• [SELECTED EXTRACT]

At first glance, almost anyone could become overwhelmed by the parts list for installing a hammock. In fact, it takes very few parts to install a hammock. It’s relatively easy to do, even for a novice. Gather together the parts for the hammock tree straps and pick a prime location.
Give yourself some stress-free time to install your hammock. In short order, you’ll have a comfortable hammock that is perfect for snoozing on a lazy afternoon or packing into your backpack for a long hiking trip.
Choosing A Location For Installing Hammock Tree Straps
Look for prime location to attach your hammock tree straps. Most any sturdy tree, large or small, will work well. If you can’t find two trees with a suitable distance between them, look for a place where tree straps can be attached to posts, poles, or any other solid, vertical structure.Hammock tree straps will work with square posts, such as deck posts, as easily as trees or round posts. Just make sure to pull the straps tightly.
Hammock tree straps work well with any kind of tree. Drilling into palm trees will kill them, so hammock tree straps work particularly well with palm trees.
One of the benefits of hanging your hammock with hammock tree straps is that the straps evenly distribute weight over a wider area. When hammock tree straps are tied around the tree, there is less stress to the tree, protecting the bark and tree from damage.

• [EXERCISE REQUIREMENTS]
(a) From the records, give the lines starting at the one containing "Register (74, 21)" and ending at the one containing "Anrede* (11, 23)", both included, as a numbered list with blank lines left out.
(b) Extend the passage on hammock tree straps beyond its last sentence.
The passage on hammock tree straps and the records have no connection to each other.

• [DATA ROWS]
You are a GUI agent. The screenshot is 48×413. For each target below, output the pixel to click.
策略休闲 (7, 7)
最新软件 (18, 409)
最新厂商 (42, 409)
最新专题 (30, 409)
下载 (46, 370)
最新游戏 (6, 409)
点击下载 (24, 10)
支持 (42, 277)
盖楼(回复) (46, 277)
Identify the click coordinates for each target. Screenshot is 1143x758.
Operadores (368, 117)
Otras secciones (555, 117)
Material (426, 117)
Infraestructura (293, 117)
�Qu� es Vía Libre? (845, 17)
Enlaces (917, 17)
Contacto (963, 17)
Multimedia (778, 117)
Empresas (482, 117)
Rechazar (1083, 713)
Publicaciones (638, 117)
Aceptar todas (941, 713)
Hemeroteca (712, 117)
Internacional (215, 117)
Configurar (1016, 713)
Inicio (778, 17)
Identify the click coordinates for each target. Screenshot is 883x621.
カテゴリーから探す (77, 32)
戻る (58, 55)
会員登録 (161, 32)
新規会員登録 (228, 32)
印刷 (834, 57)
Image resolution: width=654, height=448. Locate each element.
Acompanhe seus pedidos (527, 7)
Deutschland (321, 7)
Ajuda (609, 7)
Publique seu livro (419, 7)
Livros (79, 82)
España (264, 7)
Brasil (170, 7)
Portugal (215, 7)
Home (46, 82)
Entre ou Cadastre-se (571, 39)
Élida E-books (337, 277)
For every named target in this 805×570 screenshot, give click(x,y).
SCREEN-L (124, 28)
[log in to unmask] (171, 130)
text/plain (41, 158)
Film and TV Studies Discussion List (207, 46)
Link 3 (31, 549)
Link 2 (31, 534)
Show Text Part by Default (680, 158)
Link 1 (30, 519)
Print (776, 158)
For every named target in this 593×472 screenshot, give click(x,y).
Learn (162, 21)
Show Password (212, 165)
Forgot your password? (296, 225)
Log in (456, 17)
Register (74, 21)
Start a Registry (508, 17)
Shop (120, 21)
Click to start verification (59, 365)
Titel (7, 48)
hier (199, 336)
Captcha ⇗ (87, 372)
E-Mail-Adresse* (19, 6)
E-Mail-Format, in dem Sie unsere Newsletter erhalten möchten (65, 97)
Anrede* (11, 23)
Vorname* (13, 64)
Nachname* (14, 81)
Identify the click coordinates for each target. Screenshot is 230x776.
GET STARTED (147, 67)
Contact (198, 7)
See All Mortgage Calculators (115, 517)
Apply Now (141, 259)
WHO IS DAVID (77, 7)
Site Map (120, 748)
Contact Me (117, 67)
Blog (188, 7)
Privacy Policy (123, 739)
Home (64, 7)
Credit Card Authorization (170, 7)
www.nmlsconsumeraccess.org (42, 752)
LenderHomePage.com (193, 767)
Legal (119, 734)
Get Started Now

• [ANSWER LIST]
(a)
1. Register (74, 21)
2. Start a Registry (508, 17)
3. Shop (120, 21)
4. Click to start verification (59, 365)
5. Titel (7, 48)
6. hier (199, 336)
7. Captcha ⇗ (87, 372)
8. E-Mail-Adresse* (19, 6)
9. E-Mail-Format, in dem Sie unsere Newsletter erhalten möchten (65, 97)
10. Anrede* (11, 23)

(b)
Find a location where two trees (posts or poles) have a distance of about 10-15 feet between them. Your hammock is likely between 7-10 feet long and you’ll want to leave room on each end to tie on the hammock tree straps. Consider whether seeds, leaves, or sap will fall from the tree during the season when you expect to be using your new hammock. It won’t be very relaxing to be jolted awake by falling acorns or walnuts. You won’t want to awaken from a restful sleep to find that you are covered in sticky sap, either.
How To Make Hammock Tree Straps
You can purchase a set of hammock tree straps from a retailer if you choose, but you’ll still need some basic instruction on how to install them. It’s also easy and inexpensive enough to purchase the components for hammock tree straps individually and assemble them yourself. In order to rest easy in a safe and secure hammock, you’ll want to purchase quality materials that are capable of supporting the weight of one or two people.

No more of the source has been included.